A review of the facility's complaint summary was done on 3/5/15. The facility received a complaint from Patient #1's relative on 2/9/15 regarding "attitude/courtesy, appropriateness of comments; care/treatment, quality of care, technical skills of staff; communication, communication style, communication with family members; information, confidentiality, privacy; safety". Description of the event report from a RN noted "received patient from [name] RN. Report given propofol running along with IVF of LR. Patient to be taken to CT before 2030. Allowed patient family to see patient before being taken down. Propofol labeled with patient sticker for [Room] 210. Assured patient family the label was only used to show date and time hung. Patient supposed to be on propofol while vented. Removed wrong label, placed new label with patient name". "...Spoke to RN [name] who stated that doesn't recall making this mistake but must have mislabeled the bottle of propofol".
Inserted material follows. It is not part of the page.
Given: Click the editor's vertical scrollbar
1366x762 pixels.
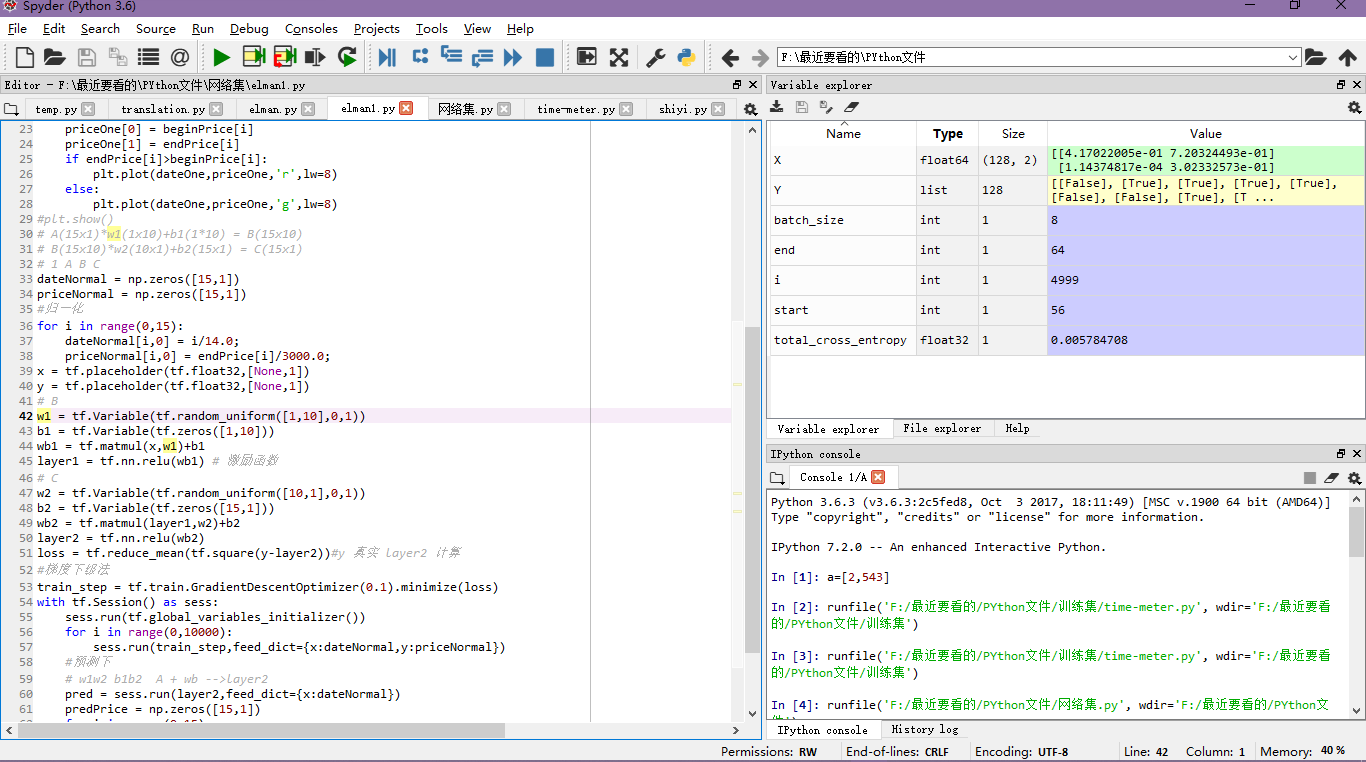Looking at the screenshot, I should pyautogui.click(x=751, y=500).
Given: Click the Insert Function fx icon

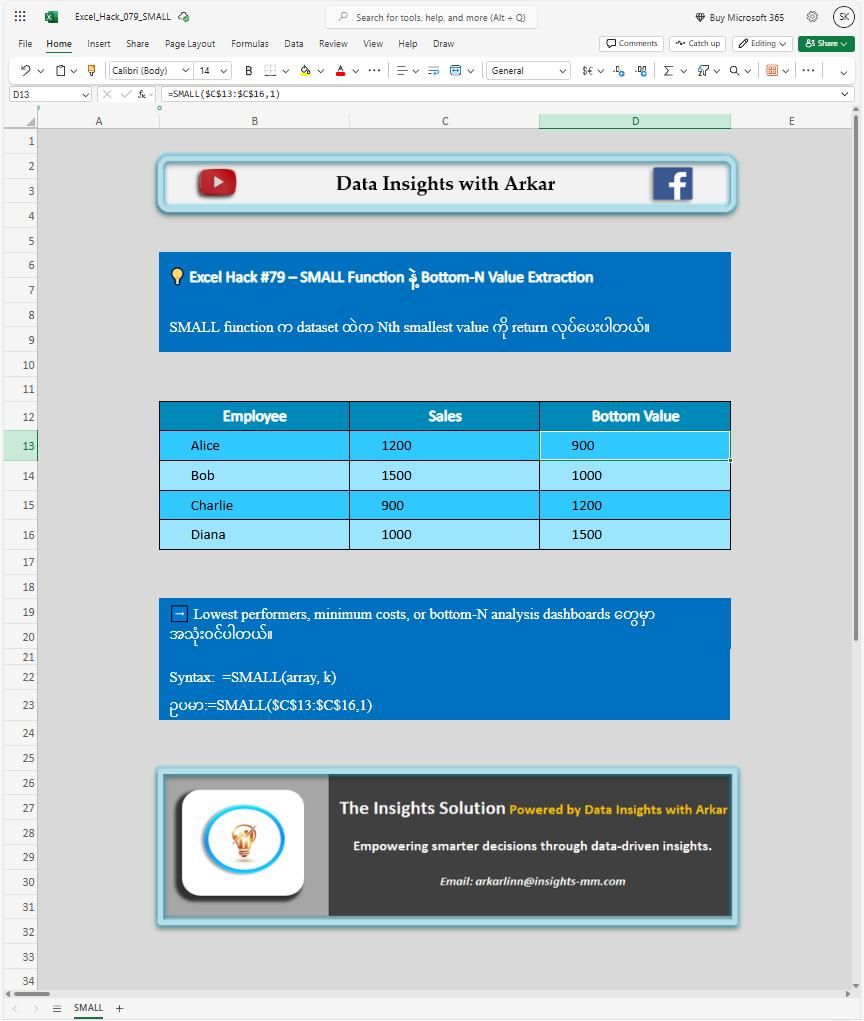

Interview with the Pharmacy Supervisor and Vice President, Nursing Services and Chief Nursing Officer on 3/5/15 acknowledged that a medication error occurred as the Propofol bottle labeled with Patient #2's information was given to Patient #1.
A review of the facility's Policy No. 6255 Bar Code Medication Administration (BCMA) noted the policy is "to employ bar code enabled medication administration technology in the administration of medications to improve patient safety and the accuracy of medication administration and documentation". Further review of the policy noted "the person administering the medication is still responsible to ensure that the "Seven Rights" are followed: that the Right Patient receives the Right Drug, and the Right Dose, at the Right Time, by the Right Route, for the Right Reason, with the Right Documentation".